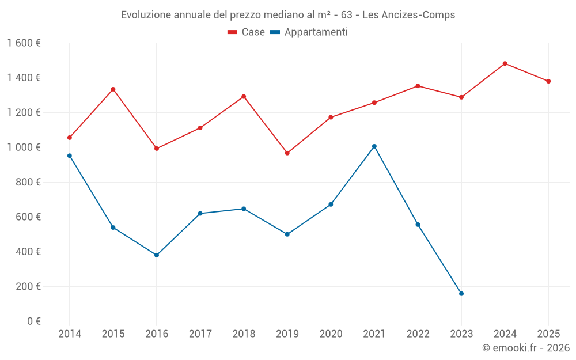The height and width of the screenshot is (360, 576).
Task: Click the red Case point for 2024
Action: pos(505,63)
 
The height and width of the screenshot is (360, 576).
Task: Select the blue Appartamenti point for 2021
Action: pos(374,146)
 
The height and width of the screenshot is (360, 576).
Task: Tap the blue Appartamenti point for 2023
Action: pos(461,294)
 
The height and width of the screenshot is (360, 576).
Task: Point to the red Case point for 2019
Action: pos(287,153)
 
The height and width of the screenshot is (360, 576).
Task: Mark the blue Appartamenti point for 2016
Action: pos(157,255)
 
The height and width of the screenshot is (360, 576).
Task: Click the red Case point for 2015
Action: pos(113,89)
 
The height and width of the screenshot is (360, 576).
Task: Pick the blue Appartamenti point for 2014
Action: pos(70,156)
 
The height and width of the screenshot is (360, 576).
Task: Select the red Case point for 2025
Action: pos(548,81)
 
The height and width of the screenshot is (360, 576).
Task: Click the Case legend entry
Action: pos(246,32)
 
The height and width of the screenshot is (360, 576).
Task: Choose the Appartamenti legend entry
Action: pos(309,32)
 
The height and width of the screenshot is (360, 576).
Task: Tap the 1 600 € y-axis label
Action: pos(24,43)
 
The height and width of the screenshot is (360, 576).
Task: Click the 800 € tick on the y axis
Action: pos(26,182)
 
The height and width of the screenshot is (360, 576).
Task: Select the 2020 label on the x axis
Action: pos(331,334)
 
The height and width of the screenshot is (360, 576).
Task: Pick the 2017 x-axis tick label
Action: pos(200,334)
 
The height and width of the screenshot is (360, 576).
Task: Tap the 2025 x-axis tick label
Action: pos(548,334)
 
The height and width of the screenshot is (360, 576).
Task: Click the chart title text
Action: pos(288,15)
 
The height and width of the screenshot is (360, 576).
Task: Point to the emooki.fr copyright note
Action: pos(525,348)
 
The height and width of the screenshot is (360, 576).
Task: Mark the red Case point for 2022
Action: pos(418,86)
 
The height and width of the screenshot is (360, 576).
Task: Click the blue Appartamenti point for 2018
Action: pos(244,209)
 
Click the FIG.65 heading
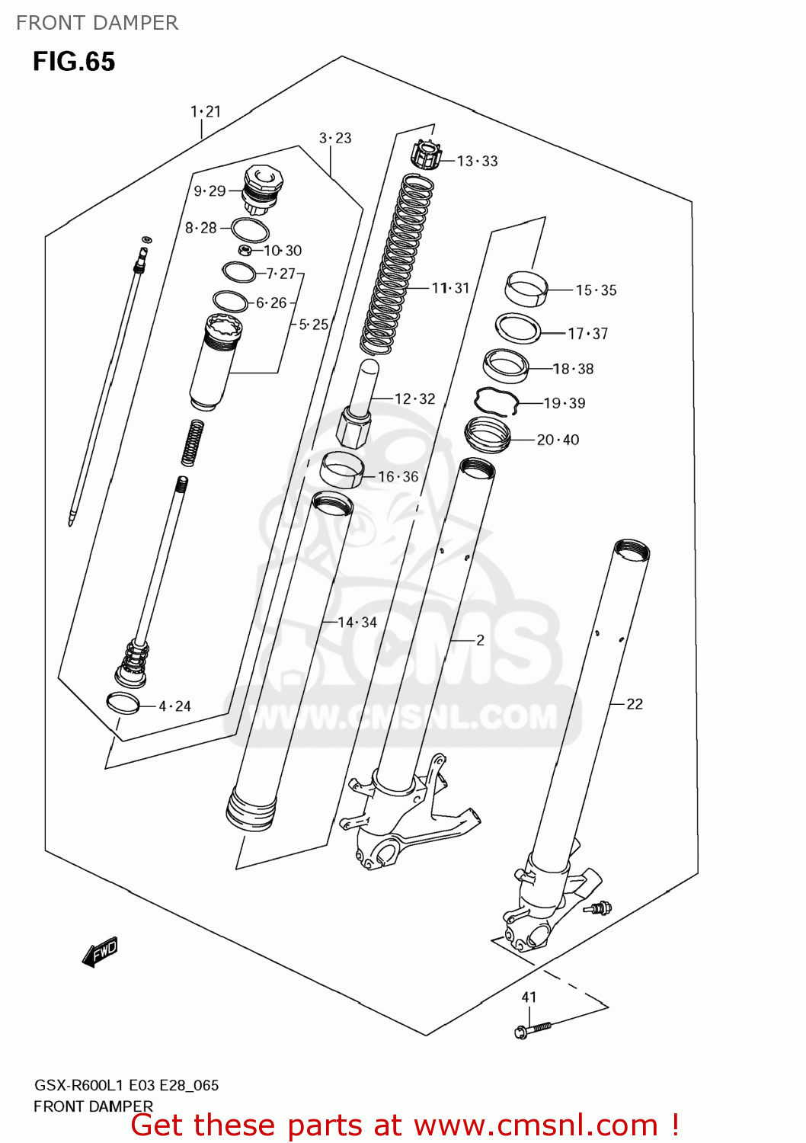[74, 62]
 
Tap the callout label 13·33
[477, 161]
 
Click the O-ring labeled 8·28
[249, 229]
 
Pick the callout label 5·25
[313, 325]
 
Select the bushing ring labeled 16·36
[341, 469]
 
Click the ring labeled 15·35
[526, 289]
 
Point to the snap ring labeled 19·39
[496, 400]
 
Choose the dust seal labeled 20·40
[487, 435]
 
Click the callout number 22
[635, 704]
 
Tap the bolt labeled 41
[534, 1029]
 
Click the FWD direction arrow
[100, 952]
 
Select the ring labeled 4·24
[123, 703]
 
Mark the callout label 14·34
[357, 623]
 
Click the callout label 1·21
[205, 112]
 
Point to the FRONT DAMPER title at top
[97, 23]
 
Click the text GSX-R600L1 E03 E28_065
[126, 1085]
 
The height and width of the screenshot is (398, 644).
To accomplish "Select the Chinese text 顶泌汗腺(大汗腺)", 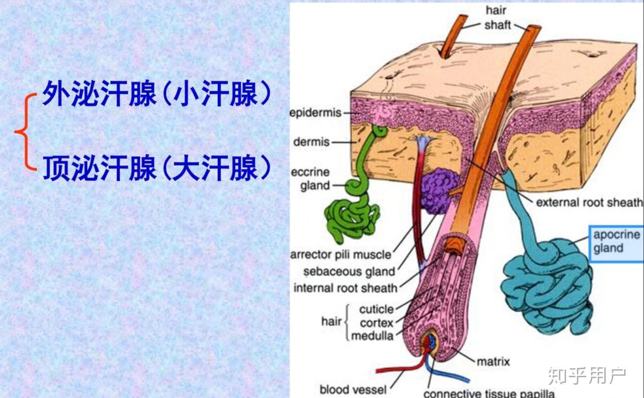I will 156,169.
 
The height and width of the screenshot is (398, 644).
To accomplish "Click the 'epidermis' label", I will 315,114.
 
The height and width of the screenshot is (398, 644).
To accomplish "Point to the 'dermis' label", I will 311,142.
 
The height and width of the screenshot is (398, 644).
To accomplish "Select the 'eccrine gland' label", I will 311,178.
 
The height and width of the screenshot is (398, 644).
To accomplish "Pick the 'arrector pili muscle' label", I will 341,255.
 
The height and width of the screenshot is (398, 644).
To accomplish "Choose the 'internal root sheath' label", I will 345,288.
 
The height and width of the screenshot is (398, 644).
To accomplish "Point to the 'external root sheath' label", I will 589,203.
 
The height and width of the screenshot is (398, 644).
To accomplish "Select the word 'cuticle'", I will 376,309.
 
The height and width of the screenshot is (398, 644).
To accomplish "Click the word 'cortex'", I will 377,323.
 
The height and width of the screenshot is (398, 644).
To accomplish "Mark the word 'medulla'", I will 372,336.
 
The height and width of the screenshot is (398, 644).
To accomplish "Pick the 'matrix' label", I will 493,362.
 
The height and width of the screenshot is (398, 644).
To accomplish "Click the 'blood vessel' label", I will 353,390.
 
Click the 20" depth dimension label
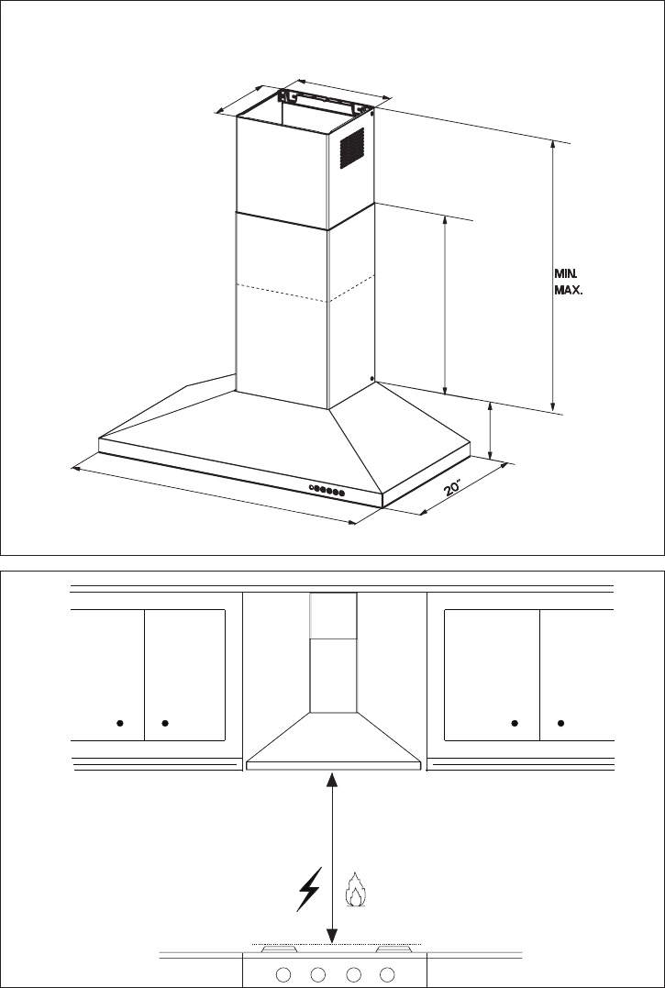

Directive:
Copy the entries starting at the very first one and ending at the line with "Action: pos(246,32)", switching "blue" to "green" and leaving the rest unchanged. Omit the pictures.

Response below:
The height and width of the screenshot is (360, 576).
Task: Click the red Case point for 2024
Action: pos(505,63)
 
The height and width of the screenshot is (360, 576).
Task: Select the green Appartamenti point for 2021
Action: pos(374,146)
 
The height and width of the screenshot is (360, 576).
Task: Tap the green Appartamenti point for 2023
Action: pos(461,294)
 
The height and width of the screenshot is (360, 576).
Task: Point to the red Case point for 2019
Action: pos(287,153)
 
The height and width of the screenshot is (360, 576).
Task: Mark the green Appartamenti point for 2016
Action: pos(157,255)
 
The height and width of the screenshot is (360, 576).
Task: Click the red Case point for 2015
Action: pos(113,89)
 
The height and width of the screenshot is (360, 576).
Task: Pick the green Appartamenti point for 2014
Action: pos(70,156)
 
The height and width of the screenshot is (360, 576).
Task: Select the red Case point for 2025
Action: pos(548,81)
 
The height and width of the screenshot is (360, 576).
Task: Click the Case legend entry
Action: pos(246,32)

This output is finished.